Bulk wine 'hurting industry'

By   2012-4-18 10:13:59

Wine tanksThe New Zealand wine industry's lack of teamwork is causing growing pains, despite significant growth over the past two decades, according to the latest ANZ Agri-Focus report.

New Zealand's unbranded bulk wine exports had the potential to dominate the country's supply and undermine the reputation and price of bottled wine, as seen in Australia, the report said. Without significant industry collaboration, the New Zealand wine industry faced a similar future.

Among the suggested remedies were a reduction in bulk wine sales, and directing the majority of New Zealand's product towards super-premium markets where high margins could balance the country's high production costs.

New Zealand Winegrowers (NZW) chairman and Marlborough grapegrower Stuart Smith said many opportunities for collaboration were available, but many smaller wineries were happy operating independently.

Collaboration offered more scale for a better return, he said. Less supply this year due to poor flowering meant most of the industry would be financially better off. Bulk wine had been a valuable tool in previous years of surplus, but this year's low yields and tonnage meant it was "out of the equation".

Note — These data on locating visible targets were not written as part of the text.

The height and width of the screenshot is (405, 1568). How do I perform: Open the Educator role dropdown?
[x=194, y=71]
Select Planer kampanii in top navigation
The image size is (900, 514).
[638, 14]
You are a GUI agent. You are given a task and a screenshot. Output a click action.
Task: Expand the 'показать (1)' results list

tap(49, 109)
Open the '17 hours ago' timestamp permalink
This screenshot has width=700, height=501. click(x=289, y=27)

Most of the country's wine production was premium, and this was where the industry needed to focus. "Growing high margin sales – that's where the profit is," Mr Smith said. "Things are changing."

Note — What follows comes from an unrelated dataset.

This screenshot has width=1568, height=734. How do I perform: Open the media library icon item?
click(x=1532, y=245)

Growing premium wine sales, or wine that sold for more than $15 a bottle domestically, was the priority in the next few years.

Tiki Wines owner Royce McKean said NZW was hamstrung by representing the needs of two different groups in the industry – independent grape growers and wineries.

Managing supply through distributing information was vital for moving the industry forward to avoid situations such as the oversupply experienced over the past two years. However, NZW did not have the ability or authority to implement this, he said.

"It's been a buyer's market, which is not good for a small, boutique wine producing country like New Zealand."

NZW required a split so that each group within the organisation had a separate voice and were served in their best interests, he said. "With everyone acting independently, the effect is the average price they get goes south."

New Zealand's high production costs meant it could never hope to match the production scale of major wine producing areas such as France or South Africa. The industry needed to focus on sustainability and profitability rather than growing sales, he said.

Bladen Wines co-owner Dave Macdonald disagreed that the industry was facing a lack of collaboration.

"It's exactly where the industry has been trying to get to since 2007."

NZW had been a constant and effective source of support since Bladen Wines was set up in 1989, he said. Withdrawal of financial support from banks was the biggest threat the company faced.

 EXPORT STATS FOR NZ WINE

Total exports have now hit $1 billion and total sales are $1.5 billion.

The 2010-11 sales data shows exports made up 70 per cent of sales, compared to 10 years ago when it was 32 per cent.

Australia, Britain and North America were the fastest-growing destinations over the past 10 years. They total 87 per cent of exports by volume, and 79 per cent by value.

New Zealand Winegrowers has forecast growth in export markets beyond 2012 at about 5 per cent a year, mainly driven by growth in Asian and North American markets.